• EXTRAIT À LIRE:
------------------------------------------------------------
Les emplois d'avenir et les contrats de génération ne sont pas à mettre sur le même plan. Les emplois d'avenir est un dispositif d'emploi aidés qui est très classique, et qui présente un défaut majeur : il n'est pas accompagné par une politique de formation suffisamment ambitieuse.

Le contrat de génération est plus astucieux, du moins l'idée qui consiste à imaginer un dispositif qui prenne le marché du travail par les deux bouts : les jeunes et les vieux. Mais, bien évidemment, tout ceci ne règle pas le problème du chômage, qui est à la fois un problème de croissance et de structure du marché du travail.

Jean-Luc Gréau : Ce sont des mesures sans portée véritable, et je ne regrette car nous avons besoin de quelque chose de nouveau. Les emplois jeunes, nous les avons connus dans le passé. Or, pour qu'ils fonctionnent, il faut que nous ayons une économie suffisamment active pour créer des emplois d'une façon régulière. La dernière fois que cela a eu lieu, c'était sur la période 1997-2000. Aujourd'hui, je pense que le gouvernement veut seulement montrer qu'il ne désespère pas d'un changement conjoncturel.

Les allégements de charge pour créer des contrats de génération, d'accord. Mais dans une situation où nous avons une concurrence avec des pays à bas salaires, il faudrait faire des allègements de charge ciblés sur les secteurs qui sont en concurrence avec ces pays. Or, l'Europe l'interdit : ou on les abaisse pour tout le monde, le cafetier-restaurateur comme le fabricant d'automobiles, ou on ne le fait à personne.

Michel Sapin a également proposé de reformer le contrat de travail, afin de mieux sécuriser les salariés. Est-ce une piste intéressante pour lutter contre le chômage ?

Nicolas Bouzou : J'aime beaucoup Michel Sapin, mais il y a une erreur majeure dans ce qu'il dit : le CDD, contrairement à ce qu'on dit, est le contrat le plus protecteur pour les salariés. Certes, il est à durée déterminée, mais pendant ce temps, le salarié ne peut pas être licencié, par exemple.
------------------------------------------------------------
• EXERCICES À RÉSOUDRE:
A – Dressez la liste de toutes les personnes désignées par leur nom dans l'extrait sur le chômage.
B – Recopiez mot pour mot le passage de l'extrait sur le chômage qui va de « Les allégements de » à « le chômage ? ».

• DONNÉES FOURNIES:
------------------------------------------------------------
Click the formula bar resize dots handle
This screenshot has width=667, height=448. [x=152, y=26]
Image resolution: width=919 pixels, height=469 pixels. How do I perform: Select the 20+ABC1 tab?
------------------------------------------------------------
• RÉPONSES CORRECTES:
A – Jean-Luc Gréau, Michel Sapin, Nicolas Bouzou

B –
Les allégements de charge pour créer des contrats de génération, d'accord. Mais dans une situation où nous avons une concurrence avec des pays à bas salaires, il faudrait faire des allègements de charge ciblés sur les secteurs qui sont en concurrence avec ces pays. Or, l'Europe l'interdit : ou on les abaisse pour tout le monde, le cafetier-restaurateur comme le fabricant d'automobiles, ou on ne le fait à personne.

Michel Sapin a également proposé de reformer le contrat de travail, afin de mieux sécuriser les salariés. Est-ce une piste intéressante pour lutter contre le chômage ?